Entropy of real signals

Let’s examine a typical image, such as the one below, left. There are lots of details in the image, and so a lot of information. But when we zoom in (right), there is also a lot of redundancy, as pixels close to each other typically have similar colors. Data compression will take advantage of this redundancy to reduce storage/transmission requirements.

How much information does this image carry?

So far we have talked about entropy for abstract sources of information: random variables such as random card draws or die rolls and English text in general. But in practice, we deal with specific files such as images, audio, and texts.

Two interpretations of entropy:

Abstract: average information among outcomes according to a probability distribution.
Empirical: average information among realizations (e.g., pixels) according to relative frequencies.

So, how do we find the empirical entropy of an image? Let’s consider the following black and white image of an eye as a simple example.

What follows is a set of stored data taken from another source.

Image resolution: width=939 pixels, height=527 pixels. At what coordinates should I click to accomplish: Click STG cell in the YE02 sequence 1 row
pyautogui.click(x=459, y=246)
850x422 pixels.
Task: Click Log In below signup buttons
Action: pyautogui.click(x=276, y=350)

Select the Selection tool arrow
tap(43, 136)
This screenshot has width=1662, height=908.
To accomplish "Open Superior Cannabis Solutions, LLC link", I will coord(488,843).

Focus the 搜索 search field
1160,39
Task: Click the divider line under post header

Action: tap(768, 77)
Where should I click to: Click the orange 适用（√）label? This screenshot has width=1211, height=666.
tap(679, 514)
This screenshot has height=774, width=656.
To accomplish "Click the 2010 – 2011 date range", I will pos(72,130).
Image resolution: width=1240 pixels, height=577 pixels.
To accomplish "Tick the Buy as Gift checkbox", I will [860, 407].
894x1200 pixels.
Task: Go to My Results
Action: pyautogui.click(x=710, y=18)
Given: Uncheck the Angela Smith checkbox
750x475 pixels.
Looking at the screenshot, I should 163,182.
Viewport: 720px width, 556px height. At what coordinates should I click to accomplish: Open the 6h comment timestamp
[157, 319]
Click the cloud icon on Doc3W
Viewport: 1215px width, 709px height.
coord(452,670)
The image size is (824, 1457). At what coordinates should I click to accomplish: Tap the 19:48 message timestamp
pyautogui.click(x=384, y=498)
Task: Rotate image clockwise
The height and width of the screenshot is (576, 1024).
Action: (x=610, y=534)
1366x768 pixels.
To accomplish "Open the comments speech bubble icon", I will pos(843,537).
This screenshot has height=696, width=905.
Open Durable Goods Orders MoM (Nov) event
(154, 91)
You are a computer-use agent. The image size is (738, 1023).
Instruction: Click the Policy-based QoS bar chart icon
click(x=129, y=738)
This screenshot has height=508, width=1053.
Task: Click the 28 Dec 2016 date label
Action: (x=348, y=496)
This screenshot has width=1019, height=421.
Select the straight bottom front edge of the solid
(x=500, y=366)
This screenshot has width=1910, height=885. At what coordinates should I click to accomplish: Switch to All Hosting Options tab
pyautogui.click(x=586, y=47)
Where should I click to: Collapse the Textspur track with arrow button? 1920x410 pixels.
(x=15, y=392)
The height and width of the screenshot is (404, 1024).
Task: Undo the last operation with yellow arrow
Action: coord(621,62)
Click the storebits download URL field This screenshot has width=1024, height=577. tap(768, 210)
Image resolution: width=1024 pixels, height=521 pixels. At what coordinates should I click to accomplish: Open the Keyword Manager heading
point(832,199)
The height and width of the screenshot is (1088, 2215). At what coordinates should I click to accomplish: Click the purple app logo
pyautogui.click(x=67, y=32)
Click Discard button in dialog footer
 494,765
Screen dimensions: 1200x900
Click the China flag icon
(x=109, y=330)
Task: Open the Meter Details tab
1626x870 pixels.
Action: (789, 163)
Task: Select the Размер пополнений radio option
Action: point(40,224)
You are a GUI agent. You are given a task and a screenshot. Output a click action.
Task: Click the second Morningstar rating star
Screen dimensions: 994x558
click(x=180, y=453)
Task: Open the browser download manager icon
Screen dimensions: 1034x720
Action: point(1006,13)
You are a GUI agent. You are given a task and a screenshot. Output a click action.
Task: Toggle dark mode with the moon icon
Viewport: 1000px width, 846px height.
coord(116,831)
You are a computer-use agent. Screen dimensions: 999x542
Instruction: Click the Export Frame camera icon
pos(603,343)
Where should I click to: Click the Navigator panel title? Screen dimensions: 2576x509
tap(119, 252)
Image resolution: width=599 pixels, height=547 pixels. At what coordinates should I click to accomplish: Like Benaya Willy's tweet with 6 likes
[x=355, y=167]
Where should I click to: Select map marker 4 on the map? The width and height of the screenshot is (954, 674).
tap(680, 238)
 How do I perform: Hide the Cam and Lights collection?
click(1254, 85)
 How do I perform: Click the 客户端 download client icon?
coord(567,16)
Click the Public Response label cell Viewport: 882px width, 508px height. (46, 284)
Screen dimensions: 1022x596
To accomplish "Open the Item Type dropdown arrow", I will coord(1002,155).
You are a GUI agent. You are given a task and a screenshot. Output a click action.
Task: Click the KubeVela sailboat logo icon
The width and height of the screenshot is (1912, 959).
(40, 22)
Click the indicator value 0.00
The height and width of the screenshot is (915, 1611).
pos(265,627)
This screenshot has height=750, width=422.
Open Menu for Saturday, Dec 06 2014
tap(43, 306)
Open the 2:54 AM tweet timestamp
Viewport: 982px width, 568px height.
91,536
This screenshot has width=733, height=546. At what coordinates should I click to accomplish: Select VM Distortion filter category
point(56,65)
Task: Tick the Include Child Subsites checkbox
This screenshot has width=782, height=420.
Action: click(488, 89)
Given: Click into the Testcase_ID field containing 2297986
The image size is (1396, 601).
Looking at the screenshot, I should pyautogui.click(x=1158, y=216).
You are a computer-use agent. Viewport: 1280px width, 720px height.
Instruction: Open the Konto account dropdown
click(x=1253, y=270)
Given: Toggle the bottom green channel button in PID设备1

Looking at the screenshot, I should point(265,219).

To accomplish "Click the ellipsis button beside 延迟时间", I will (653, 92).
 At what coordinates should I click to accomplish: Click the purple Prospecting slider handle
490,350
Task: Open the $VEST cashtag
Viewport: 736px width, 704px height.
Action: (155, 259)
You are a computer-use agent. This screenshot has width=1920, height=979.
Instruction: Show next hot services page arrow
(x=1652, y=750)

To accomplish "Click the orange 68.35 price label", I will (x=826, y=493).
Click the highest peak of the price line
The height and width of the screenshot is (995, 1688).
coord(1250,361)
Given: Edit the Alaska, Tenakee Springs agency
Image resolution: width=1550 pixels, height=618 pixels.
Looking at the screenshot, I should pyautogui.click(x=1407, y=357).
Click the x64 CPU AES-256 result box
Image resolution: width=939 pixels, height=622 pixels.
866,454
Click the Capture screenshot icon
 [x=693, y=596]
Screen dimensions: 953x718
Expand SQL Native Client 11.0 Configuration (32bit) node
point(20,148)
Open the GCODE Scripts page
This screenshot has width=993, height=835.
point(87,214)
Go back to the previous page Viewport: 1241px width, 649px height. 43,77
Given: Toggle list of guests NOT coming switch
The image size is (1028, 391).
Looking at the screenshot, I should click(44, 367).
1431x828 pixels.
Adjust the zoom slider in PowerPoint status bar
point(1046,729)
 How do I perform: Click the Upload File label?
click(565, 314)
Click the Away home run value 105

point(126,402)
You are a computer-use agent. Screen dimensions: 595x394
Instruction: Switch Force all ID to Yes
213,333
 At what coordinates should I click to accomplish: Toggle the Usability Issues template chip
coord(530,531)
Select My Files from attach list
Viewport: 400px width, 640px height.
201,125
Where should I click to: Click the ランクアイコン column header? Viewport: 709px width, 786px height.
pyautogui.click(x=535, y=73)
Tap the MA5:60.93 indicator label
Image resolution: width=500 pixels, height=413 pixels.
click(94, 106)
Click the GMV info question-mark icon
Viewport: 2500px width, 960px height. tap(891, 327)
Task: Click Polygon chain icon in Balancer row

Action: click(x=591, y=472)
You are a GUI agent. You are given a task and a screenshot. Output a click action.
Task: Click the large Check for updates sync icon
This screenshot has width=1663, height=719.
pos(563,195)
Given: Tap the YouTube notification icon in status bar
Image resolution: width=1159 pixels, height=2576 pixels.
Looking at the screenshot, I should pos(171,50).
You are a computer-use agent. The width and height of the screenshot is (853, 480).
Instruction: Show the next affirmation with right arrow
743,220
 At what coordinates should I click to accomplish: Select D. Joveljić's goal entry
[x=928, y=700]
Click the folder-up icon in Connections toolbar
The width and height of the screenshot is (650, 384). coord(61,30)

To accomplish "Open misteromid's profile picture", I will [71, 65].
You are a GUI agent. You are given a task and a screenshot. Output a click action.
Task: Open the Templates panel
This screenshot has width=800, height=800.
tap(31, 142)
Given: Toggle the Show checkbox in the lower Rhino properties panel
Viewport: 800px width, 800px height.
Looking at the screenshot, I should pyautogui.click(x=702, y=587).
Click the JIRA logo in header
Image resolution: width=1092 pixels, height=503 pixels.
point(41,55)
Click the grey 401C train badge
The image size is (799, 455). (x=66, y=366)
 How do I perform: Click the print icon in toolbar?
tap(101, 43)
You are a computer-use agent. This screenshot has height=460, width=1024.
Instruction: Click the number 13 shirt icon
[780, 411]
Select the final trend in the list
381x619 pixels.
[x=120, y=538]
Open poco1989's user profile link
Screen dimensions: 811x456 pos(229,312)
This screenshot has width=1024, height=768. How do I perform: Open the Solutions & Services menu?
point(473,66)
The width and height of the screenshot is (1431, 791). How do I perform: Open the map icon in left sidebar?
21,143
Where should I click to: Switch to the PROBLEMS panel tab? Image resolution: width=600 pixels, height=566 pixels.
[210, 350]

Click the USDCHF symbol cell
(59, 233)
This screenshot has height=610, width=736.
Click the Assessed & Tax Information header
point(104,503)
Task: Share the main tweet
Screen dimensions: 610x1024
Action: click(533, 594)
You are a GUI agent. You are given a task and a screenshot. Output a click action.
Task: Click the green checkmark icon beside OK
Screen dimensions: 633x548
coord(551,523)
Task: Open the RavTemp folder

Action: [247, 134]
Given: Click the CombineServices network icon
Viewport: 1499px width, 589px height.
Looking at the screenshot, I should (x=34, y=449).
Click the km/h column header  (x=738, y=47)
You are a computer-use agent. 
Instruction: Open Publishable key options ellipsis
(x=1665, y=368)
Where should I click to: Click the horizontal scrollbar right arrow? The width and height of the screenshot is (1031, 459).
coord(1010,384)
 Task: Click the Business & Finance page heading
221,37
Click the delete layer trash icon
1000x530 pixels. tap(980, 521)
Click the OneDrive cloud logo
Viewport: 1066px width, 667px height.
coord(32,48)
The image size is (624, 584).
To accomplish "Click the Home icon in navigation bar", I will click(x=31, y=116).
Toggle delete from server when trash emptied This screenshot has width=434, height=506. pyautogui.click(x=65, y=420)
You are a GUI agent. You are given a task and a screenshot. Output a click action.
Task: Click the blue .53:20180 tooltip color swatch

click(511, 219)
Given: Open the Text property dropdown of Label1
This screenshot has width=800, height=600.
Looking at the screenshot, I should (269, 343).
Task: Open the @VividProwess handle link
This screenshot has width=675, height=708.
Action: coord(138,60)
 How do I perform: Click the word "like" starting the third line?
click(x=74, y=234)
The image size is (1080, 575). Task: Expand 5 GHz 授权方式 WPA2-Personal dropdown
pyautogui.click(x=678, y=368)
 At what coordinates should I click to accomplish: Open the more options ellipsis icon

The image has $31 \times 24 = 744$ total pixels with 571 black and 173 white pixels. So based on relative frequency, $P(B) = 571/744 = 0.767$, $P(W) = 173/744 = 0.233$. The resulting entropy is

\[0.767\times 0.382 + 0.233\times 2.104 = 0.783\]

bits per pixel. And the information of the whole image is approximately $0.783\times 744 = 583$ bits.

Note that the maximum amount of entropy occurs when there are an equal number of black and white pixels, which would lead to 1 bit/pixel or 744 bits for the whole image.

The independence assumption

In the eye image above, white pixels usually appeared next to other white pixels and similarly for black pixels. For simplicity, we ignored this fact and computed entropy as if pixels are independent. This adversely affects our estimation of entropy. There are two ways to improve this by taking into account relationships between pixels:

Joint probability: Group sets of adjacent pixels (e.g., a $4\times4$ block) and find the entropy of the distribution of blocks. Blocks that are mostly black or mostly white will have a higher probability. This method is effective, although it cannot take into account the relationships between adjacent blocks.
Markov chains: Consider the conditional probability of each pixel given its surroundings. Black has a higher probability if the previous pixel is black and white has a higher probability if the previous pixel is white so we could use a Markov chain as a model. There are also more complex conditional models.

Both ways use the information we can get from other pixels, resulting in a better entropy estimate and better compression.

Write a question that you still have about this section.